Ledger Catchup

A node uses a process called catchup to sync its ledgers with other nodes. It does this process after

  • Starting up: Any node communicates state of its ledgers to any other node it connects to and learns whether is ahead or behind or at same state as others.
  • During a view change: After a view change starts, nodes again communicate state of their ledgers to other nodes.
  • If it realises that it has missed some transactions: Nodes periodically send checkpoints indicating how many transactions they have processed recently, if a node finds out that is missed some txns, it will perform catchup (see Checkpoint-based Catchup Trigger Diagram).

Ledger Catchup Order

Plenum has multiple ledgers (see Storages): audit, pool, config, domain.
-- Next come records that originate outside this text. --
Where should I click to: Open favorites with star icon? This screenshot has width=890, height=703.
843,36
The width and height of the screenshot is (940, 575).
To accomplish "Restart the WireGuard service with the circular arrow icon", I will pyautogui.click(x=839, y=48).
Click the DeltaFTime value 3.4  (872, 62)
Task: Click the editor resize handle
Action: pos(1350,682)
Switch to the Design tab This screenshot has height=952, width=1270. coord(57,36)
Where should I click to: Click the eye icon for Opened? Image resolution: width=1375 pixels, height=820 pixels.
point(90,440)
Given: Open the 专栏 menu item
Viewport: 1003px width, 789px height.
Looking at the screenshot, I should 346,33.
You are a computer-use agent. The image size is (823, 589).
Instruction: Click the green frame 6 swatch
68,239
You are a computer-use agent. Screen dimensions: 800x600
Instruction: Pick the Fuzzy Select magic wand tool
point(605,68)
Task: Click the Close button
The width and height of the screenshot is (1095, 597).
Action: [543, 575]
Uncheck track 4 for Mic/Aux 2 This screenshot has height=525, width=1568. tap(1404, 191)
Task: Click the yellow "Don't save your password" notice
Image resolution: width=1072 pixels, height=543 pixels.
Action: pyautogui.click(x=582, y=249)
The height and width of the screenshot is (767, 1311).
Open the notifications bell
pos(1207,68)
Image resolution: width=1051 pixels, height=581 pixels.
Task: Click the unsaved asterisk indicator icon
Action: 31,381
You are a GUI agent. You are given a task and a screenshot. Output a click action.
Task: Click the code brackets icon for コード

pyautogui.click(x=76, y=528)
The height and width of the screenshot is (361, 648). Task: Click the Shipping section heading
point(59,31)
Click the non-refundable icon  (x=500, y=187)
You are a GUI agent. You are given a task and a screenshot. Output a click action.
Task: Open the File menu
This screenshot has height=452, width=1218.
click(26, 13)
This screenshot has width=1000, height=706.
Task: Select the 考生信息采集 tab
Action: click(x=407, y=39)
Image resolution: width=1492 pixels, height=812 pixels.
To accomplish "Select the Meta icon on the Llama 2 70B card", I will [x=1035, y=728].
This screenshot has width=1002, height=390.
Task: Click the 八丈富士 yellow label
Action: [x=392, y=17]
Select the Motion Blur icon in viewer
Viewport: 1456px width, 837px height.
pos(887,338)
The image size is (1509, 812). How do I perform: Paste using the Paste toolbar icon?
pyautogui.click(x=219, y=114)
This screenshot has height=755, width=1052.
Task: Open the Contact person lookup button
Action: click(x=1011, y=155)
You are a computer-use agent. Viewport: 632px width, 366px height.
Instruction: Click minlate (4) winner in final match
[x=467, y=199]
Plugins can register other ledgers if needed.

During catchup procedure, all ledgers are caught up in the following order:

  1. Audit ledger - all other ledger are caught up based on the latest state of the audit ledger.
  2. Pool ledger - contains information about the current nodes to connect to and use for the catch-up.
  3. Config ledger - may contain configuration parameters affecting catchup of other ledgers.
  4. Domain and other ledgers (at this step all other ledgers can catchup simultaneously) - catchup of domain and application specific transactions.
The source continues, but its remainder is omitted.